— Begin —

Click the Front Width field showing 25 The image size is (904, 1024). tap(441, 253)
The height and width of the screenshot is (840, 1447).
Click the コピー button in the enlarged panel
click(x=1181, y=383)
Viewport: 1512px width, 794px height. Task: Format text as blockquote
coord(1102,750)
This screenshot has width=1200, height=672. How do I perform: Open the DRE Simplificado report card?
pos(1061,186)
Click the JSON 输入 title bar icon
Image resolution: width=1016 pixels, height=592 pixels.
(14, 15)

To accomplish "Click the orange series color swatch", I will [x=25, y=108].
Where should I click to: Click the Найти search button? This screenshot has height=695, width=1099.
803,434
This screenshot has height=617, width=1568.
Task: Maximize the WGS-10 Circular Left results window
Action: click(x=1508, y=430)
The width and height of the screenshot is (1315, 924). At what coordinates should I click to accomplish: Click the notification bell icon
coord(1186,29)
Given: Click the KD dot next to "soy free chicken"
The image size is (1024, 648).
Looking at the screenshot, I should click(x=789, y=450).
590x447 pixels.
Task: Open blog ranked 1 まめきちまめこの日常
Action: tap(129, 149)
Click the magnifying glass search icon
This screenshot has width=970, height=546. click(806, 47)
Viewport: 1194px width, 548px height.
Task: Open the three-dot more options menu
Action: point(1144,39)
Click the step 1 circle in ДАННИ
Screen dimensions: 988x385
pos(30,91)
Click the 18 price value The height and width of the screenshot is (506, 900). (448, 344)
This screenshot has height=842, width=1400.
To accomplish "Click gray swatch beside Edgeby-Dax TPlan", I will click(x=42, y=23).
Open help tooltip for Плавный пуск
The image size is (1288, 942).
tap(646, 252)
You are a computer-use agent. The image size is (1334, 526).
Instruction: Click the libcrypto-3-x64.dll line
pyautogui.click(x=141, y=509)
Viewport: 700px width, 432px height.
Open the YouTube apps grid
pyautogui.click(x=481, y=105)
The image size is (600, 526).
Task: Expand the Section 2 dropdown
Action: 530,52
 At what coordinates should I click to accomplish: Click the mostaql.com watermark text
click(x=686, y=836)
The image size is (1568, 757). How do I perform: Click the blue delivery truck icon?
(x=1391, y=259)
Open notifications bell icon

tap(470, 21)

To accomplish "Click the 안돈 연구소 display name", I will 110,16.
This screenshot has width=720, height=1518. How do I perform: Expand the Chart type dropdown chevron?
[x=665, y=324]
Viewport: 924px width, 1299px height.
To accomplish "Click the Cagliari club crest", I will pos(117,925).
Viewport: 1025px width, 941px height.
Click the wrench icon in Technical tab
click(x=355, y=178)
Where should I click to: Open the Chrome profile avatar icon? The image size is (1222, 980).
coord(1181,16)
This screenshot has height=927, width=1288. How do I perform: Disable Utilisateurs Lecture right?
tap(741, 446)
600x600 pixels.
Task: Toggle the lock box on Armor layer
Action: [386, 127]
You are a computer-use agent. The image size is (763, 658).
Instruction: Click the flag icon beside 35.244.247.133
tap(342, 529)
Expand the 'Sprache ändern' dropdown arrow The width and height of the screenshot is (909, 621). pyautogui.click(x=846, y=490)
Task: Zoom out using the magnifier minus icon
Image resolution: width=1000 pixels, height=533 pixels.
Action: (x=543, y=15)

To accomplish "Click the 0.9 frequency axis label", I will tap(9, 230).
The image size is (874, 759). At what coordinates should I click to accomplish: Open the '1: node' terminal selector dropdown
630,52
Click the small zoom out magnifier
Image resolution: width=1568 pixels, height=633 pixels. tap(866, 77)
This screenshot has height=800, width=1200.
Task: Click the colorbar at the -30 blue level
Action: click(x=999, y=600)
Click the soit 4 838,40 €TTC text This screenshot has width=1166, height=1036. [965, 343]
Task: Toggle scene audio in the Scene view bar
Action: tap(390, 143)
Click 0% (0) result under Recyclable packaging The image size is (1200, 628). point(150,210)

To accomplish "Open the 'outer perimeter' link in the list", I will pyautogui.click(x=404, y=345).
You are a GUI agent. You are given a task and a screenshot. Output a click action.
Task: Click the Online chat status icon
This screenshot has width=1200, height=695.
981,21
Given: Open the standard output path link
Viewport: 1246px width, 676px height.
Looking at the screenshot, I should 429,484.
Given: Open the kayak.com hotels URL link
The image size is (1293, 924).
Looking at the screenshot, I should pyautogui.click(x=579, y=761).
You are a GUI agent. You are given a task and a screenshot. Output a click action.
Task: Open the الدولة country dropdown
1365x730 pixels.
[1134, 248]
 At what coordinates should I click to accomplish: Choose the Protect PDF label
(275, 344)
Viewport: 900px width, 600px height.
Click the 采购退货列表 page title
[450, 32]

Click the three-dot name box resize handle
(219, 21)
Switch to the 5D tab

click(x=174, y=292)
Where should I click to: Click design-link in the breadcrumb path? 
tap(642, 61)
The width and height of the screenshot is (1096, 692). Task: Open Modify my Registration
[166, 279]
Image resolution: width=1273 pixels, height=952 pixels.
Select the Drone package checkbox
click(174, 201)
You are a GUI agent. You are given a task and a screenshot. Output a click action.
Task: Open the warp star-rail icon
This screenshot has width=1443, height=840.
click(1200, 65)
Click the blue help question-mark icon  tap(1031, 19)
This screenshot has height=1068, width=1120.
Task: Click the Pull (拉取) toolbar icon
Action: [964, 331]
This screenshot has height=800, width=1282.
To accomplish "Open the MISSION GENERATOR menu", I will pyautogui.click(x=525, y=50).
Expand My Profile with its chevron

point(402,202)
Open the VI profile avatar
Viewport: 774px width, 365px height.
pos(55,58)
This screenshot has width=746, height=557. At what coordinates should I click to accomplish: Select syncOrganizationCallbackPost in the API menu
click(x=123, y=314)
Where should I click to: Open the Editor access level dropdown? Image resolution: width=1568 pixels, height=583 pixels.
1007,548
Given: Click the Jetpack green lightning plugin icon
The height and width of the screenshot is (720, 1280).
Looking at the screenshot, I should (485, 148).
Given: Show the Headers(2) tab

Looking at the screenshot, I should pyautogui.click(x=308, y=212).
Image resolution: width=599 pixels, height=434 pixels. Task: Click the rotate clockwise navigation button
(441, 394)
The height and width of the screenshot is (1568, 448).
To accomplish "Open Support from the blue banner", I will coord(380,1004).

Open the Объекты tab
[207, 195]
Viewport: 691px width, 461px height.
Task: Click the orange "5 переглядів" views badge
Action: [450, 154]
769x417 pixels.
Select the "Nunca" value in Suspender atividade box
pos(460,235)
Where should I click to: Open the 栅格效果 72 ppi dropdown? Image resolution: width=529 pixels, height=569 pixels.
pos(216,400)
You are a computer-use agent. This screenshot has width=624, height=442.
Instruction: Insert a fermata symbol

— End —

> YOUR GOAL: Show each line of the rows above that contains the word "three". Case counts.

> SOLUTION TO THE EXERCISE:
Task: Open the three-dot more options menu
Click the three-dot name box resize handle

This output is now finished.